TSB was scored 54% by Which? for its mobile app security and 67% for its online security - the lowest and second-lowest scores respectively. Which? said the bank's handling of sensitive data meant that it could be read by other apps running on the phone.

The consumer group raised concerns that the app stores users' credentials in a way which may make it more likely that other apps could access them. TSB told Which? that the matter was under review and a fix will be "considered in the future".

READ MORE Martin Lewis issues Barclaycard warning over 'worrying under-the-radar change'

TSB told Which?: "We have removed phone numbers from the vast majority of SMS alerts with this alert being the final in plan for updating to remove the phone number." TSB said: "We continue to strengthen the security of our internet and mobile banking while delivering a positive and convenient user experience for customers.
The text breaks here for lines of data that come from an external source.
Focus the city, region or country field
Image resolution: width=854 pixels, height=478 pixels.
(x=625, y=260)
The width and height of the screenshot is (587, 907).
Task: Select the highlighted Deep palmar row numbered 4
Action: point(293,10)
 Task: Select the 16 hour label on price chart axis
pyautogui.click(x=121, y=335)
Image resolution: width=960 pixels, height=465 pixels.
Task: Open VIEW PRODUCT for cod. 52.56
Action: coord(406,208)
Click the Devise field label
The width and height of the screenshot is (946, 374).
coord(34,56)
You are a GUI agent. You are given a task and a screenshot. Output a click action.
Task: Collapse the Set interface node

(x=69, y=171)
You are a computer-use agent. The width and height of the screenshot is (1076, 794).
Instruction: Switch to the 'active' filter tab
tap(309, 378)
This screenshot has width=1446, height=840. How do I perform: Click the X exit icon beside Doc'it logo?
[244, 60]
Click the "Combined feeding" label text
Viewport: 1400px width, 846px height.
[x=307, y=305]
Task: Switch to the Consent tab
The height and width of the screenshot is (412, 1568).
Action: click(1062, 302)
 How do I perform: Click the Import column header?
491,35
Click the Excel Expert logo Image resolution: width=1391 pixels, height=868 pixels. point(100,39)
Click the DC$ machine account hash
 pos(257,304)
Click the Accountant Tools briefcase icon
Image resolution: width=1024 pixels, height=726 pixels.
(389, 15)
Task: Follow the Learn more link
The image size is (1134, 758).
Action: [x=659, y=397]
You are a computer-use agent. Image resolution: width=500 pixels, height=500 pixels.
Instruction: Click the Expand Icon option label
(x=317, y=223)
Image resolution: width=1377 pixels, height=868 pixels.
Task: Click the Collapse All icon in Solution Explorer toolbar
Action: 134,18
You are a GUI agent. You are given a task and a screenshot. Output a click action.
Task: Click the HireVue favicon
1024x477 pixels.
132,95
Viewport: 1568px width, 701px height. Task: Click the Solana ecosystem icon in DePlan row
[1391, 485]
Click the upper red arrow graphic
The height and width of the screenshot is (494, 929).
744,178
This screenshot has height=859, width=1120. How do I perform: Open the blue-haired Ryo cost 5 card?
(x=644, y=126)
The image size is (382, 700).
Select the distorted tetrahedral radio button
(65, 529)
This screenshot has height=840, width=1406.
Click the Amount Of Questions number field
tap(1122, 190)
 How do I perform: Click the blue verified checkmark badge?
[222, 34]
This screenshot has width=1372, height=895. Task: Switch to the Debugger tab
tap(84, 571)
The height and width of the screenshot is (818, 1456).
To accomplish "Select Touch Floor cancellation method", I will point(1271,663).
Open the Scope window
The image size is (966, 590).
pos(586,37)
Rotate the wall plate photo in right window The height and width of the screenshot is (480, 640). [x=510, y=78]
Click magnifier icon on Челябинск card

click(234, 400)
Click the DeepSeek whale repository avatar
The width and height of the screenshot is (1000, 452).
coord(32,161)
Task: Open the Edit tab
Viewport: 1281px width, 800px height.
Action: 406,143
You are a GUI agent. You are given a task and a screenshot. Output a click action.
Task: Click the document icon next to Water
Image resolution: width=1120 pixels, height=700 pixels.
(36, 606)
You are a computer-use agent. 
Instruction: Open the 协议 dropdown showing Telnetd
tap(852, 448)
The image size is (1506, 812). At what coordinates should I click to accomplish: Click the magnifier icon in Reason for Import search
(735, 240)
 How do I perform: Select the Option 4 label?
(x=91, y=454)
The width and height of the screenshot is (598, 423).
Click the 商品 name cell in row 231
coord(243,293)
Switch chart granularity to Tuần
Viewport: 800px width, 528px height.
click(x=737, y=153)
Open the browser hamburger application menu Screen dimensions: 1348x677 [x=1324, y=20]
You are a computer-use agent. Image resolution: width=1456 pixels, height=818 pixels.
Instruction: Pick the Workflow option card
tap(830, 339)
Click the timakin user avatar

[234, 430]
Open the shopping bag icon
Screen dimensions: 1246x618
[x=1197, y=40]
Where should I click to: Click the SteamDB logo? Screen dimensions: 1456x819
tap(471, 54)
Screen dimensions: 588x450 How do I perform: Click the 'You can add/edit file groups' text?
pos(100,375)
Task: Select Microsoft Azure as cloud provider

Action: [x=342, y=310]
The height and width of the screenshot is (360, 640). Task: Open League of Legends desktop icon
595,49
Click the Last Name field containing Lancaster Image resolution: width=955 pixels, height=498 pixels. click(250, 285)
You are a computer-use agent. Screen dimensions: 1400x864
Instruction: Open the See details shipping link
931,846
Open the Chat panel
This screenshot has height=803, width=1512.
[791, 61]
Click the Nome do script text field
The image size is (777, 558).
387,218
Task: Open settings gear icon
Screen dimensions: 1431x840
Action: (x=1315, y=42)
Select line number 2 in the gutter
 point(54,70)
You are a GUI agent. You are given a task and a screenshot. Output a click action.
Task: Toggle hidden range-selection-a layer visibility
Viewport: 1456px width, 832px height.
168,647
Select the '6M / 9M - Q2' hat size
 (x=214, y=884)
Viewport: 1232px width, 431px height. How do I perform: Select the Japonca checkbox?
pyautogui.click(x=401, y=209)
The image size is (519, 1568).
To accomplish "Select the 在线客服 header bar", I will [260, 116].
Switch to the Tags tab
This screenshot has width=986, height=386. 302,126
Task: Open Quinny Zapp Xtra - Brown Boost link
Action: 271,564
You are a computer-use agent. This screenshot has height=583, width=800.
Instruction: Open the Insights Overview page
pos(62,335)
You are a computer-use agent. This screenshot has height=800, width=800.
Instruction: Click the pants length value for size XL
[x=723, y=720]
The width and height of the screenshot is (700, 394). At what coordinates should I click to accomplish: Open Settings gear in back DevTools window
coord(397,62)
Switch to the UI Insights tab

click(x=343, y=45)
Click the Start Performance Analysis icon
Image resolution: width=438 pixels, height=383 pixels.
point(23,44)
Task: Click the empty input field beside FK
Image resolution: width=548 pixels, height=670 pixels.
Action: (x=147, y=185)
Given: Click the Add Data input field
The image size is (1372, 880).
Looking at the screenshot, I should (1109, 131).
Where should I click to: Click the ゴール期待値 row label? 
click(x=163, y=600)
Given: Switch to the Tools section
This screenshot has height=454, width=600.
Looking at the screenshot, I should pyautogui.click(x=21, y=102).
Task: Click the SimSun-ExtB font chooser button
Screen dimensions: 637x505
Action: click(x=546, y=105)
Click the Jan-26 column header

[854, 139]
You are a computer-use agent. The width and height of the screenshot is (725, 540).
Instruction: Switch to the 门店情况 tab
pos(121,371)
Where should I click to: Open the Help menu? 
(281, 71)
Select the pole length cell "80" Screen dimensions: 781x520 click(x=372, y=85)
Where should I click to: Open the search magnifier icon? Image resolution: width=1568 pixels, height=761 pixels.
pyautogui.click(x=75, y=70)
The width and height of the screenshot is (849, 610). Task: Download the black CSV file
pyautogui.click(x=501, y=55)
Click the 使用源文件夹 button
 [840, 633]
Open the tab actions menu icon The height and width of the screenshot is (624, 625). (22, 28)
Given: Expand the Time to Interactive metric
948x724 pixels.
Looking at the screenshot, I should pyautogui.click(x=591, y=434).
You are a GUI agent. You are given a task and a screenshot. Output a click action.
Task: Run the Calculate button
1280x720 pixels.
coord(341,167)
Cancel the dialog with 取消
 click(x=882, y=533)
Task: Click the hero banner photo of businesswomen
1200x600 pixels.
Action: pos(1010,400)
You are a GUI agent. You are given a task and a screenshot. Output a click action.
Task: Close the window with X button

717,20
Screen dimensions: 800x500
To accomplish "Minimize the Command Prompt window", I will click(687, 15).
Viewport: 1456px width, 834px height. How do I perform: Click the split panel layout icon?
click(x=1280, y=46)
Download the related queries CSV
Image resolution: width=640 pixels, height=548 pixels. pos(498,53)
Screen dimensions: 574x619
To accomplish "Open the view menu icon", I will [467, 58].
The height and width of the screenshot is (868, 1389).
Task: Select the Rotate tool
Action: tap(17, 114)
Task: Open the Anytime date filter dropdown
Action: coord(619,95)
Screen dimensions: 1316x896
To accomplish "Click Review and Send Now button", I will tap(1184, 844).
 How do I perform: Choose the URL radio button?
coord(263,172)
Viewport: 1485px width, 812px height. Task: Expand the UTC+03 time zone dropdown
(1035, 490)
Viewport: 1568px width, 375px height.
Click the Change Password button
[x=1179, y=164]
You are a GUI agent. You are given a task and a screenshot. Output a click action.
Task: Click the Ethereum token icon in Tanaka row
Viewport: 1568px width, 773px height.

That's reflected in our high app store ratings."

Which? ranked the Co-operative Bank bottom in its study for online security, with a score of 61%. The Co-operative Bank said: "The security of our customers' accounts is always our top priority. Customers can be assured we have robust security measures in place to protect them and their money.

"We are constantly reviewing and enhancing our security controls and we will be delivering a number of further improvements in 2024 to give our customers peace of mind that they can continue to bank safely and securely with us." A Lloyds Banking Group spokesperson said: "Helping to keep our customers' money and data safe is our priority and we have robust, multi-layer security across our online and mobile banking services to protect against potential cyber security threats.

"We employ world-class experts in the cyber-security field and continually invest to deliver the right balance of online security measures, customer experience and accessibility. Whilst written in the Payment Systems Regulator's regulation for secure customer authentication, Lloyds Banking Group has made the regulators aware that we would not enforce this on payments and logon given the considerations for vulnerable customers and businesses that may need longer than that period to complete the transaction.

"Logons from new devices are verified through secondary verification to customers' registered phone to establish the trust for any devices used. Given this, there are no customer untrusted devices."

Sam Richardson, deputy editor of Which? Money, said: "With many people increasingly banking online or on their phones, it's crucial that the banks we trust with our money have security protections that are up to scratch. While our investigation found no major security issues, there were some areas of concern that we think the banks in question need to urgently address, so that sophisticated scammers can't use loopholes to target innocent victims.

"With fraudsters still relentless in their pursuit of our money and a general election looming, the next government must make fighting fraud a national priority, with a fraud minister installed to work across multiple government departments."